The Okavango Delta, 1000th World Heritage Site, is an important wildlife refuge for many animals, both resident and migratory. It attracts thousands of tourists to Botswana annually, and maintaining the pristine nature of the environment is very important to the country. Water from the Delta is integral to the continued sustainability of the Botswana tourism industry. Without water, the environment would no longer support such diversity.

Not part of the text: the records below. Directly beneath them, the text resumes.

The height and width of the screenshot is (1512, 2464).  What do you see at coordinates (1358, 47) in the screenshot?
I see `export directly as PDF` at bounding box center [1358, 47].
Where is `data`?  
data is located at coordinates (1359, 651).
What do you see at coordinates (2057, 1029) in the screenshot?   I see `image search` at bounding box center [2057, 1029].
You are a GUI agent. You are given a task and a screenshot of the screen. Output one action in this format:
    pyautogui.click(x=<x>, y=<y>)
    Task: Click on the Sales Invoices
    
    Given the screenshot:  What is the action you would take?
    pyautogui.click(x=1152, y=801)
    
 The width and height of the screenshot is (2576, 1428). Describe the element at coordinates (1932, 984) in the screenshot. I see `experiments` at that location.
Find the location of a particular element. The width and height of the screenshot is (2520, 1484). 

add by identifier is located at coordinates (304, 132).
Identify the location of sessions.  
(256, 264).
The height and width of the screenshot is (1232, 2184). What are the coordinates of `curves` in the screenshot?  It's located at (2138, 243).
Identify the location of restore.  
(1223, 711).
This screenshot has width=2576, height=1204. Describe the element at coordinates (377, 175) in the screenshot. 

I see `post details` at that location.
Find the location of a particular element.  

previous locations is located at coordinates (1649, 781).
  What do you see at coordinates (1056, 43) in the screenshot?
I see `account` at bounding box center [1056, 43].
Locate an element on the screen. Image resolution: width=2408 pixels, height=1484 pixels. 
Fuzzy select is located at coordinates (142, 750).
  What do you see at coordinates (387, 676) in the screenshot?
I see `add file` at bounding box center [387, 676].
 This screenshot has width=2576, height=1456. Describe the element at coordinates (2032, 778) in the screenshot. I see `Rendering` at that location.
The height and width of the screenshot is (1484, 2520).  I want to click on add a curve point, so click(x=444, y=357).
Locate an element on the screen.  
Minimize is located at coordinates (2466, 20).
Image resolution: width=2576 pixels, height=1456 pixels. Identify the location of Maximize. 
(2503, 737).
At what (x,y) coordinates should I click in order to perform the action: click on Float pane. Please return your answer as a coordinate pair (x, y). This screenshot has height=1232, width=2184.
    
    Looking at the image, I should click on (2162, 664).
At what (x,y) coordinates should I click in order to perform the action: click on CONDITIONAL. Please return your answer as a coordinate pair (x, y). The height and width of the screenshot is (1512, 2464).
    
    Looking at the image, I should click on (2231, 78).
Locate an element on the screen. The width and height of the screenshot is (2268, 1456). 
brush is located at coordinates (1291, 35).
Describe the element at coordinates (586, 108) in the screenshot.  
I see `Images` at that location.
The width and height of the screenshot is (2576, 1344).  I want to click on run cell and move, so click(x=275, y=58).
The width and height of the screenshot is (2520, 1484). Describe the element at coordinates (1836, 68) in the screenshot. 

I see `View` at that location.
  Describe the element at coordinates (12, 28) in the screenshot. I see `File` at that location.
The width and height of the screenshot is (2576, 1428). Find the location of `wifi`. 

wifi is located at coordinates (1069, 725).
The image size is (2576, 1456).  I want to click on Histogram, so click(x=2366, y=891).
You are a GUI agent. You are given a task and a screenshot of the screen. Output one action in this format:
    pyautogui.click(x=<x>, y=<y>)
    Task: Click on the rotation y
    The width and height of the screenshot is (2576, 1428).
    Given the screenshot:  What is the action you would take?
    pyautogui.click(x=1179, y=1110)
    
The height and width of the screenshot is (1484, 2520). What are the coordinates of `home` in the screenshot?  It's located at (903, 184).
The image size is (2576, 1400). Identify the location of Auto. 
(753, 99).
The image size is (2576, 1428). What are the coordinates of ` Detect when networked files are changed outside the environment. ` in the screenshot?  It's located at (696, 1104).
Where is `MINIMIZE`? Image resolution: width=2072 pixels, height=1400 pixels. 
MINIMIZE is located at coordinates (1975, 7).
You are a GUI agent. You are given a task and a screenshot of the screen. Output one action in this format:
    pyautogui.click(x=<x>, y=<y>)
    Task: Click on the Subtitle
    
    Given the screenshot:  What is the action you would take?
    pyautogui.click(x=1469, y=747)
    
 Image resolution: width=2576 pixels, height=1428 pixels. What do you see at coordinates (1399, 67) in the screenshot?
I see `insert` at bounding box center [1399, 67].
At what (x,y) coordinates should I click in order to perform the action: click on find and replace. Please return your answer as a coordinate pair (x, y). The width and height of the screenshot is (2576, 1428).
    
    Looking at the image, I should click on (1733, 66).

There have been many talks about damming upper sections of the Kavango River which feeds the Okavango Delta. Should this go ahead it will disrupt the natural system of the Delta and adversely affect the wildlife and the industry as a whole. Tour leaders will explain all of this to clients so that clients are made aware of what potentially could happen if this plan is implemented. The more people who are made aware of the threats to this ecosystem, the less likely it is to happen. By people visiting the Delta, creating jobs, and allowing the delta to make much needed funds, the less likely it is that the planned dam will go ahead.
Okavango SOS trees project - Okavango Botswana: For hundreds of years, the local communities in and around Botswana's Okavango Delta have used the wood of the sausage tree to craft their traditional mokoro (dugout canoes). The knowledge and skill have been passed down from generation to generation and, up until recently, has been a sustainable practice. With increasing numbers of people visiting the Delta each year, more mokoro are needed and as a direct result, more and more Sausage Trees (Kigela Africana) are being felled and the tree is sadly disappearing from the region. A traditional wooden mokoro will have to be replaced every five years, thereby placing increased pressure on the dwindling Sausage Tree supply.
As a solution we have established a project to encourage polers in the local communities to buy replica fibreglass mekoros, which have a lifespan of approximately ten years, are more stable and are produced with much less negative affect to the environment. As such, sponsorship for each fibreglass mokoro is needed, and a portion of the tour cost will be donated to the project, but we also will offer our clients the opportunity to contribute to this worthwhile cause. Please feel free to contact the our office for more information on the SOS Trees project or if you would like to make any contributions towards this project. It is something that is close to all of our hearts and we have been successful in replacing 30+ (circ. 2015) mekoro thus far.
Wild Camping in Botswana: As a camping tour this means our environmental impact is minimal. We stay in designated campsites, and leave it in a pristine condition. Litter is strictly policed. The potential of creating wildfires is great, so the group is briefed on smoking restriction and how to dispose of cigarette butts.
All camps are un-fenced, so the potential is there for the wildlife to come into camp and clients are briefed as to the restrictions of keeping to camp and not wandering away from the confines of the campsite.
Khama Rhino Sanctuary: The Khama Rhino Sanctuary (KRS) is a community based project that was established in 1992 to assist is saving the endangered rhino, restore the wildlife area (8585 hectares) and provide economic benefits to the local community through tourism. Rhinos were introduced in the sanctuary as it is being used as a breeding centre for the re-introduction of both black and white rhinos into the national parks of Botswana after the natural population had virtually been hunted to extinction by poaches. Proceeds from visitors to the park help with the rhino breeding programme and go to the local community.
While there have been further reintroduction of rhino’s by operators in Botswana by bringing rhino in from South Africa, Khama Rhino Sanctuary is still an integral part of rhino conservation in Southern Africa.